On 20 December 2013, the Uganda Anti-Homosexuality Act was passed, effectively outlawing homosexuality in Uganda. One week later, Kentaro was publicly outed as transgender in 2013 on the cover of Uganda's biggest tabloid, Red Pepper. Kentaro was subsequently forced to flee Uganda and found refuge in Kenya.

== Personal life ==
Kentaro and her fiancé, Nelson, met in high school where they were in the same class. When Nelson began dating Kentaro's friend, he confided in her about the relationship.
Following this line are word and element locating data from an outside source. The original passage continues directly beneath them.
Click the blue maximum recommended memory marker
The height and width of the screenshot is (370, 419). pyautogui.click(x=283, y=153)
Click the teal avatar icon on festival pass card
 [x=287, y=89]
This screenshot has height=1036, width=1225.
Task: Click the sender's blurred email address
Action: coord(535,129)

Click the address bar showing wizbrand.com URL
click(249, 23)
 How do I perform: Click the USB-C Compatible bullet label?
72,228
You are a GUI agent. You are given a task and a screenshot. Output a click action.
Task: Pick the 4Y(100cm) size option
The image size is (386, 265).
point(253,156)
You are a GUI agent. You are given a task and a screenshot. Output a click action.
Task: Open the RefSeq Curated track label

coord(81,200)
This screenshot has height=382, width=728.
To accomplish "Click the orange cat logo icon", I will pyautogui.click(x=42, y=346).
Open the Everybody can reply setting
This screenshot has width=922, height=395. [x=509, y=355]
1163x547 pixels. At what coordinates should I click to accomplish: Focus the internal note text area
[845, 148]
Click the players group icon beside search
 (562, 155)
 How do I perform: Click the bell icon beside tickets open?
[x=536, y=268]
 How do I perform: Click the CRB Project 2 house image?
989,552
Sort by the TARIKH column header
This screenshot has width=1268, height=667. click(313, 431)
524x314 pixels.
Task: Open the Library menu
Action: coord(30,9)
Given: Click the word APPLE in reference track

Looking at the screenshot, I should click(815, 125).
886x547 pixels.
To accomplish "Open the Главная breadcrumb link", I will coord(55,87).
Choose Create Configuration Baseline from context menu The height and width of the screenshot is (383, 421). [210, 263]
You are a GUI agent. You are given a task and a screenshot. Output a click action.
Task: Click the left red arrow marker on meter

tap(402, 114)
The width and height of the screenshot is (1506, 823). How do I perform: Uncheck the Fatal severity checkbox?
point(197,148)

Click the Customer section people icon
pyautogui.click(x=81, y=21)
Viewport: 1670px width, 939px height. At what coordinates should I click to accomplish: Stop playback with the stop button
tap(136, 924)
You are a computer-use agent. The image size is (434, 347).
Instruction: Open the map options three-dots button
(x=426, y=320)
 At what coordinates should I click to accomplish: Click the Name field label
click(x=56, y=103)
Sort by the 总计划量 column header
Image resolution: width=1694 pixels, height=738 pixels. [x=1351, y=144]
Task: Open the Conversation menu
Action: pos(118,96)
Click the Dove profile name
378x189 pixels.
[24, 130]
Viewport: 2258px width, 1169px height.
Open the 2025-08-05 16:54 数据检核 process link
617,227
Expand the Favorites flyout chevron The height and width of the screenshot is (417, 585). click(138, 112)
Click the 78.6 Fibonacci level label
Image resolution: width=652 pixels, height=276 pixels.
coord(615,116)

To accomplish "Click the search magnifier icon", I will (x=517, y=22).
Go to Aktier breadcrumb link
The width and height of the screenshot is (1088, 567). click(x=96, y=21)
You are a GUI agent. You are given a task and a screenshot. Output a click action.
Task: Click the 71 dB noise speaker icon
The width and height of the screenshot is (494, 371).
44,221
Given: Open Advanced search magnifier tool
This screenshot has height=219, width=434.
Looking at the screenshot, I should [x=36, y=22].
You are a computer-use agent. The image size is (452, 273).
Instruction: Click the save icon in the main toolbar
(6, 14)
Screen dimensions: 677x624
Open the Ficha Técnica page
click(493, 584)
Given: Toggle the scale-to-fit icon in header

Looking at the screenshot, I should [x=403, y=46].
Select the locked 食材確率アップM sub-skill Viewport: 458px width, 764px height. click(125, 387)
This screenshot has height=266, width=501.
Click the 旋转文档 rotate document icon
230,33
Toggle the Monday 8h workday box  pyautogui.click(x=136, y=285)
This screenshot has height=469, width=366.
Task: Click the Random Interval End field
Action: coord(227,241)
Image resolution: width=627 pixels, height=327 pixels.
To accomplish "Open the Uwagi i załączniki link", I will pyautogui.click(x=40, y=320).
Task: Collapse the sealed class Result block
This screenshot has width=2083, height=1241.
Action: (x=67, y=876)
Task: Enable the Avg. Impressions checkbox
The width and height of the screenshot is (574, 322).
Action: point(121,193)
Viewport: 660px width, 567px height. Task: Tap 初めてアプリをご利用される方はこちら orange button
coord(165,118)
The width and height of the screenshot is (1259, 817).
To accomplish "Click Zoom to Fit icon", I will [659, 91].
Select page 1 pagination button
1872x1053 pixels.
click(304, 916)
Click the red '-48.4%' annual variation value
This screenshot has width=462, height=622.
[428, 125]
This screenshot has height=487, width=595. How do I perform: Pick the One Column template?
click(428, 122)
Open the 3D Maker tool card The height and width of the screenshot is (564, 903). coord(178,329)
As adults, the two reconnected. They began seeing each other, and were together nearly three years before getting engaged.

In October 2021, she became the first Ugandan to have a change of gender legally recognized.

== The Pearl of Africa ==
Kentaro began sharing her story in the popular webseries The Pearl of Africa, which was adapted into a feature-length documentary that premiered on April 30, 2016 at the Hot Docs Canadian International Documentary Film Festival. In The Pearl of Africa, Kentaro undertakes "an intimate journey beyond binary restrictions to discover her identity", a process she noted as difficult against African norms of masculinity. Director Jonny Von Wallström followed Kentaro and her lover Nelson for 18 months, during which Kentaro bravely worked to improve the welfare of Uganda's LGBT community in spite of escalating discrimination.

The series inspired an Indiegogo campaign that successfully raised more than $10,000 for gender reassignment surgery in Thailand.